Through a startup called Syenex, Leonard aims to develop delivery vehicles based on this EV technology to enable the discovery and development of new cell and gene therapies. Although Leonard is looking to the future of the field with his technology, he doesn't envision that the field will totally abandon viral vectors. In fact, he's seen a lot of interest from prospective customers looking for help delivering lentiviral or retroviral cargo.
"It's not necessarily an either/or proposition when you get it down to individual components," Leonard said, noting that lentiviral and retroviral vectors have an established manufacturing and safety record. Instead of replacing viral vectors completely, he speculated that EVs could offer complementary benefits. For example, EVs might have a therapeutic role in certain oncology indications that could benefit from a transient approach, he suggested, or where researchers may prefer to trade a bit of the efficiency they'd get with viral vectors for a safer, less immunogenic EV.
"You might want to lean towards something that's more like an EV in the sense that it may have a little bit less risk of immunogenicity, just because it uses more human components, even if it's maybe less efficient," Leonard said.
He also sees EVs as a departure from the time-consuming and burdensome ex vivo cell therapy manufacturing process. "For many patients, the barrier to getting treated is related to the complexity of manufacturing these therapeutics, not the way that the cell ultimately works."
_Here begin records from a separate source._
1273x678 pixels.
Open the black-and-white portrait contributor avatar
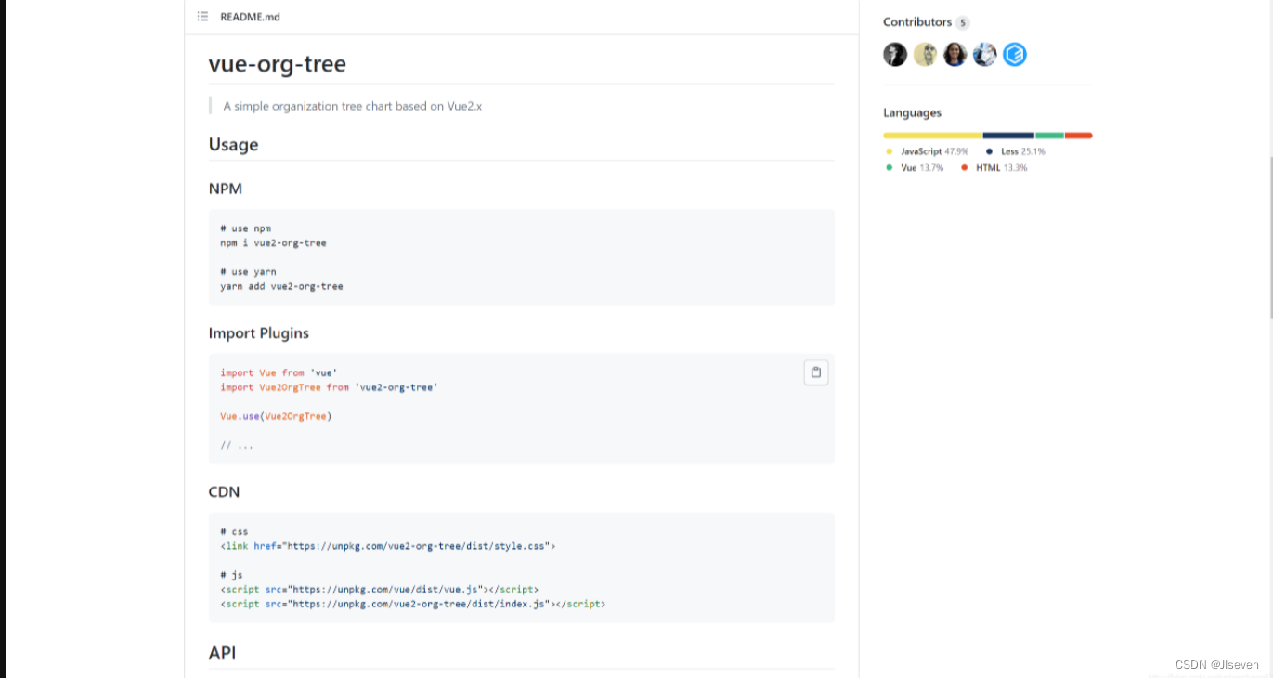point(895,55)
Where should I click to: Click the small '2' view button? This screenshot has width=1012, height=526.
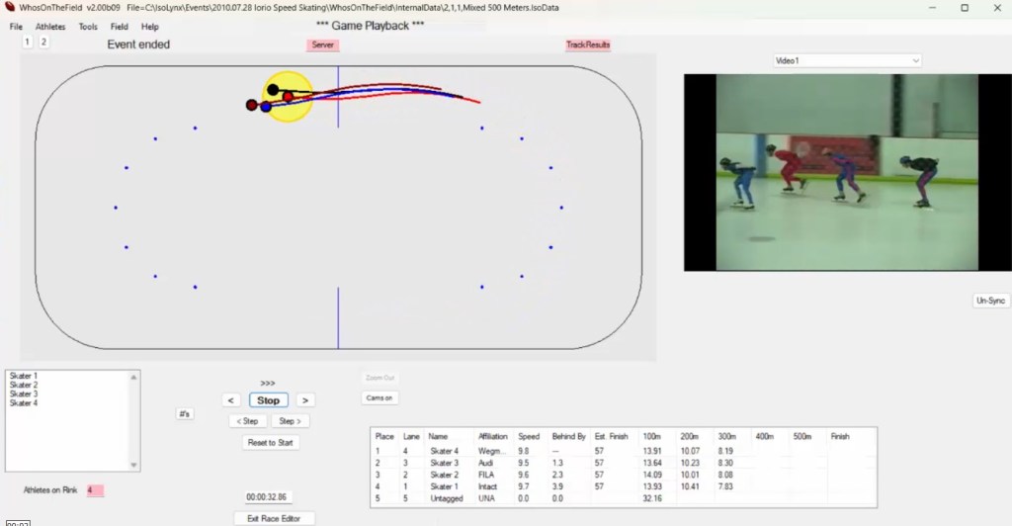pyautogui.click(x=43, y=43)
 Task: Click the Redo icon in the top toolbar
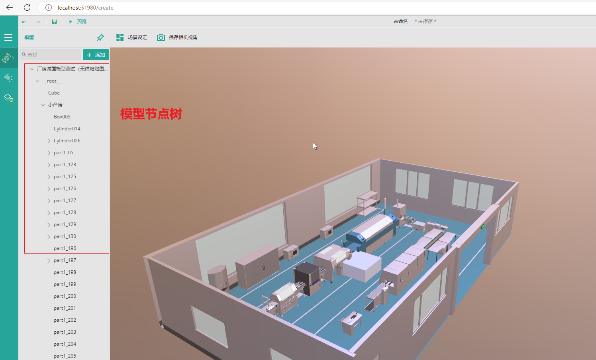coord(38,22)
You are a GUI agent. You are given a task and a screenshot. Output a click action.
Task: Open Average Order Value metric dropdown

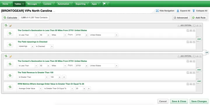[30, 88]
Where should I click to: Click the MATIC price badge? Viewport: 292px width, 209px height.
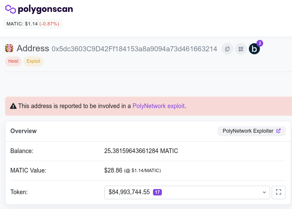pos(33,24)
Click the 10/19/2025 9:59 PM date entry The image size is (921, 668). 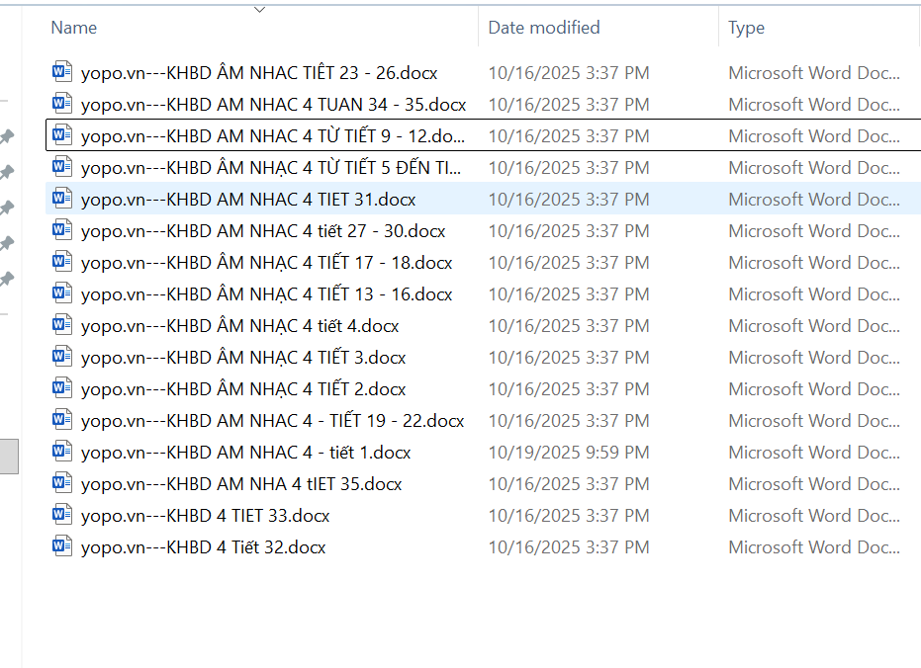click(569, 453)
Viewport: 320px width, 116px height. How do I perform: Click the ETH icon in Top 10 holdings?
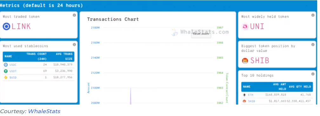pyautogui.click(x=244, y=95)
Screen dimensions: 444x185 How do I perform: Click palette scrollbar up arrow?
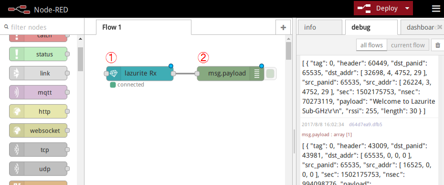tap(80, 39)
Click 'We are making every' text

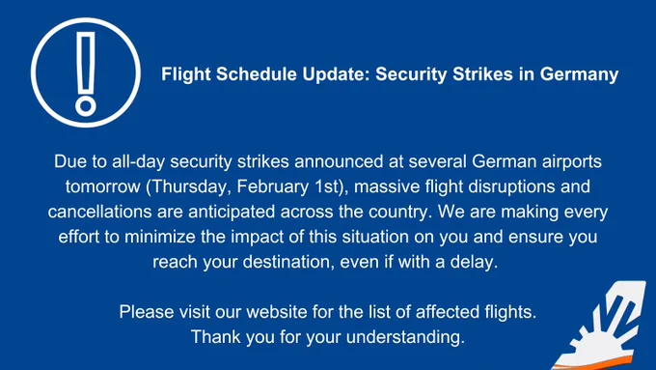tap(523, 212)
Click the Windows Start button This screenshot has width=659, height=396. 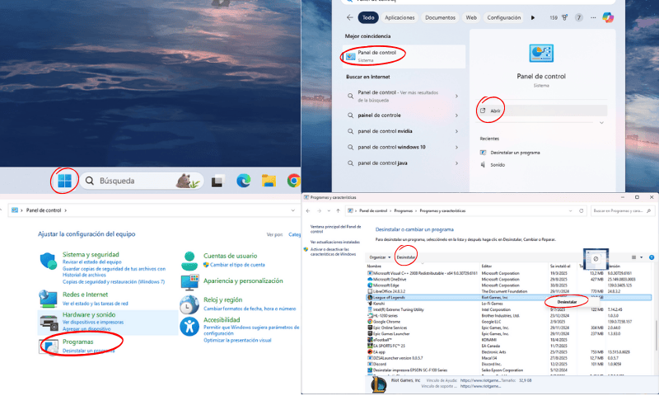click(64, 180)
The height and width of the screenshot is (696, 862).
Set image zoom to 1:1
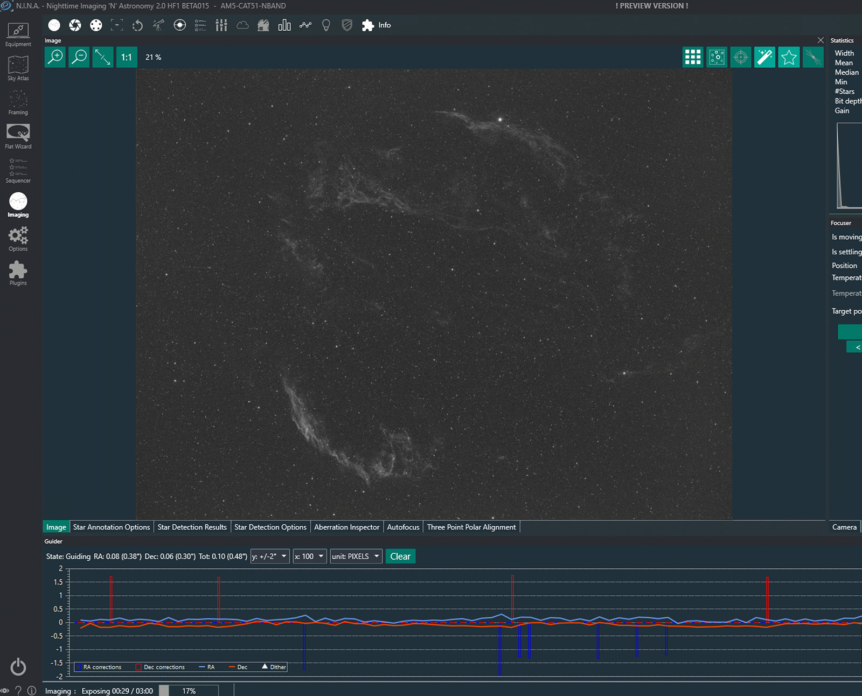[x=126, y=57]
In contrast, in vivo approaches facilitated by next-generation delivery vectors could make cell therapies available to patients who don't have access to ex vivo CAR T-cell therapy or need to begin treatment sooner. "I'm trying to think about how many of these approaches we can make safe and effective enough that you can do in vivo delivery of these genetic cargos," he said. "Ultimately, it's the way we're going to have to move to get to the full spectrum of patients who could benefit."